You’ve heard it. We all have.
Boys and girls are drastically different in their wiring.
As mommies, we see it daily.
But something I didn’t realize until today {when I popped open my November 2009 Parents magazine – yes, I’m way behind – for a much anticipated moment of mommy-is-on-the-loo-leave-me-alone-for-just-2-minutes reading} is this:
Little girls tend to produce more oxytocin, the human-bonding hormone that is released when mothers breastfeed, and seratonin, a “feel-good” hormone.
This helps explain why they can spend hours role-playing; cooking gourmet plastic peas and lovingly feeding their stuffed animals. This also explains why we often hear our daughter explaining to her baby dolls, “I’m Mary, you’re Dofiss {read: Joseph}, and this {here hedgehog} is baby Jesus”.
And we simply adore the way she sweetly kisses and strokes her baby brother’s hair, running to his aide at the slightest hint of upset.
“Hugging and nurturing are bonding activities, and when girls play that way, it activates the pleasure center in the brain,” says Adie Goldberg (coauthor of It’s a Baby Girl!”).
Well that just makes sense, doesn’t it?
I so often forget about the world beneath the surface…the chemistry, the psychology, the internal anatomy and wiring of our children’s bodies and personalities.

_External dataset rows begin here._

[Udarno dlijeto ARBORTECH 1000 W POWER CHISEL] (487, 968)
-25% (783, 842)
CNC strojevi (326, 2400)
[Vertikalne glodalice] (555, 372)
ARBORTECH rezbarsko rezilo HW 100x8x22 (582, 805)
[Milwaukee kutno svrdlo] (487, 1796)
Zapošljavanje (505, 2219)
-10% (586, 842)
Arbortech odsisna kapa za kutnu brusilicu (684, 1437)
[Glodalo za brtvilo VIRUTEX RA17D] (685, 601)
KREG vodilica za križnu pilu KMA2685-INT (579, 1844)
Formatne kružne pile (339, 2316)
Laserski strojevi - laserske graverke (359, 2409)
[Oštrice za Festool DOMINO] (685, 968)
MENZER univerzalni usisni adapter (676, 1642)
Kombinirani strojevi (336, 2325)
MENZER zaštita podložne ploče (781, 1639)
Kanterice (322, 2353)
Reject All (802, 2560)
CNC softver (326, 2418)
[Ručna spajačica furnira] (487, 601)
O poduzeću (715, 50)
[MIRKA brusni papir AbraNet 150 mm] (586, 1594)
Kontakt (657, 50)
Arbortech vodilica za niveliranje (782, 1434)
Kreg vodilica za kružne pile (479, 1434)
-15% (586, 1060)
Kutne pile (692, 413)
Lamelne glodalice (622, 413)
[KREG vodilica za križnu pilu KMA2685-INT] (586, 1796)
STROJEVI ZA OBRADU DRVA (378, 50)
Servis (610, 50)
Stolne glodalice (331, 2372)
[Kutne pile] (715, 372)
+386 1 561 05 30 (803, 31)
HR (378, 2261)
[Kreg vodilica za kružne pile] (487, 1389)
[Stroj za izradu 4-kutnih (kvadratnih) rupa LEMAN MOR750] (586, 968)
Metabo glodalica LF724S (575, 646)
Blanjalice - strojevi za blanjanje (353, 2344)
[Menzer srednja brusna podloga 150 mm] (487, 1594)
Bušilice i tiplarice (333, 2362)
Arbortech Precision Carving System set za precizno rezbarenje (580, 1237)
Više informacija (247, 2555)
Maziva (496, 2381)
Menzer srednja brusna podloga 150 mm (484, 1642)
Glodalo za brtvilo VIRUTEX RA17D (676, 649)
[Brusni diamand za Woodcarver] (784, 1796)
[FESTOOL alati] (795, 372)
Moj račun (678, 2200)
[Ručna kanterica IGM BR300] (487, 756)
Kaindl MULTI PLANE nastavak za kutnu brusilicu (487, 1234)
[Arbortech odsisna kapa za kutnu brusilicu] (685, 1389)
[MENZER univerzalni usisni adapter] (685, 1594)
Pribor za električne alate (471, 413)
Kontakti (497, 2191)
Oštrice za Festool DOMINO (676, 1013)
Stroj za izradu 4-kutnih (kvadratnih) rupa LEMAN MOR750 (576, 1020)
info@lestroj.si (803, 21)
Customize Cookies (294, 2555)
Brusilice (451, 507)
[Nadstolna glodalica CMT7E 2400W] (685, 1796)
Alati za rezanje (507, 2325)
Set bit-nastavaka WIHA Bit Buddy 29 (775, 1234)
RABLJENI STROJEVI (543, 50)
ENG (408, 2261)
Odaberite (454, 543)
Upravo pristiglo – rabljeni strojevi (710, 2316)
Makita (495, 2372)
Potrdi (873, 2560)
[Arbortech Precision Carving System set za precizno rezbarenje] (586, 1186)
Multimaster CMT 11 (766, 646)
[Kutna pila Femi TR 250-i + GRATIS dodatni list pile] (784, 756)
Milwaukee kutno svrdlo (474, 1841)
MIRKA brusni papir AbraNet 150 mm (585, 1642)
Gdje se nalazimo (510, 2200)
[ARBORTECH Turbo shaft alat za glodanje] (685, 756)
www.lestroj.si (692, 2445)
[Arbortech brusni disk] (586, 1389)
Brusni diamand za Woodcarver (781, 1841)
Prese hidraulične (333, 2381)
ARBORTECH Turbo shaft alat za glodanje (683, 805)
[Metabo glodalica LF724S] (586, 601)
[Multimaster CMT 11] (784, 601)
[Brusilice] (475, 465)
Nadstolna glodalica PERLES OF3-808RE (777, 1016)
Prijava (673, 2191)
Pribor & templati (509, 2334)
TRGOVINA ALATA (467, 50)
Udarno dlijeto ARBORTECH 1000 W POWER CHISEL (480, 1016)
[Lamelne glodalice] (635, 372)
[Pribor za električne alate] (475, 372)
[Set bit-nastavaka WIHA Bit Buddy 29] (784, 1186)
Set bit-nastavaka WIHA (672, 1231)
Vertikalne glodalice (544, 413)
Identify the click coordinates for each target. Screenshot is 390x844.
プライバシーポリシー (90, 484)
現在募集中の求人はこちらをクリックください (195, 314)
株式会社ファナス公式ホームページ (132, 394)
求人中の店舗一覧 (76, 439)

God is just flipping brilliant and I love that I can’t even begin to wrap my brain around how uniquely and intricately He has created us…man and woman…stunningly different in form and thought, even before birth.
{If I could understand it all, He wouldn’t be that big, would He?}
Now when I pause in my daughter’s doorway and catch a glimpse of her playing mommy to her many babies {fuzzy ones and all}, not only will my heart be warmed by her blossoming maternal instincts, but my mind will once again be awe-struck at the brilliance of our big God.